_DATA PROVIDED_

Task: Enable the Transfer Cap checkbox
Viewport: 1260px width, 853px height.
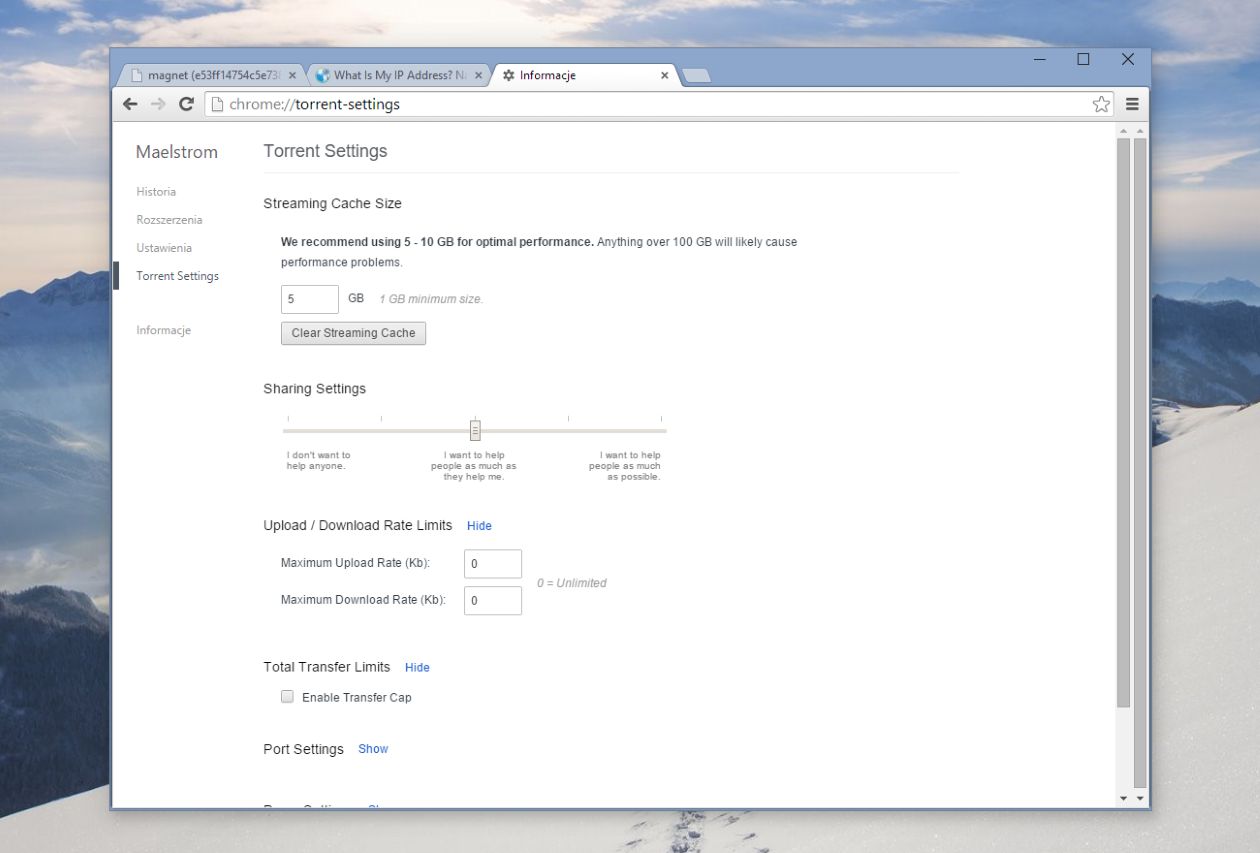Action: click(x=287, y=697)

---

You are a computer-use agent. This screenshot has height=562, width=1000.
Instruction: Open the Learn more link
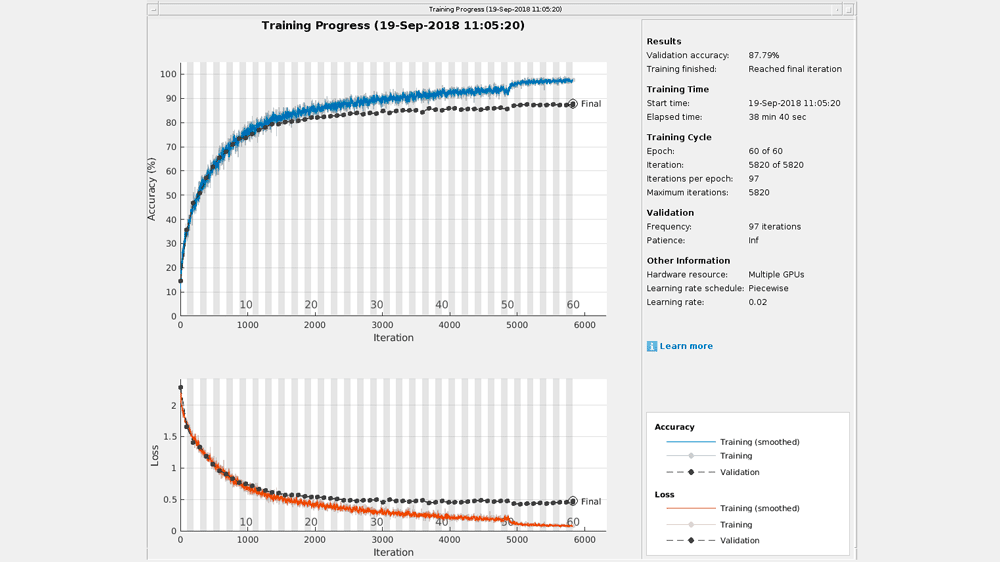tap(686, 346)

* * *

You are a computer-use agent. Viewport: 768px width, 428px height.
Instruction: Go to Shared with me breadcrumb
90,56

_YOUR TASK_
Look through the records above for the string "agent", then copy every line that has it.

_ANSWER SECTION_
You are a computer-use agent. This screenshot has height=562, width=1000.
You are a computer-use agent. Viewport: 768px width, 428px height.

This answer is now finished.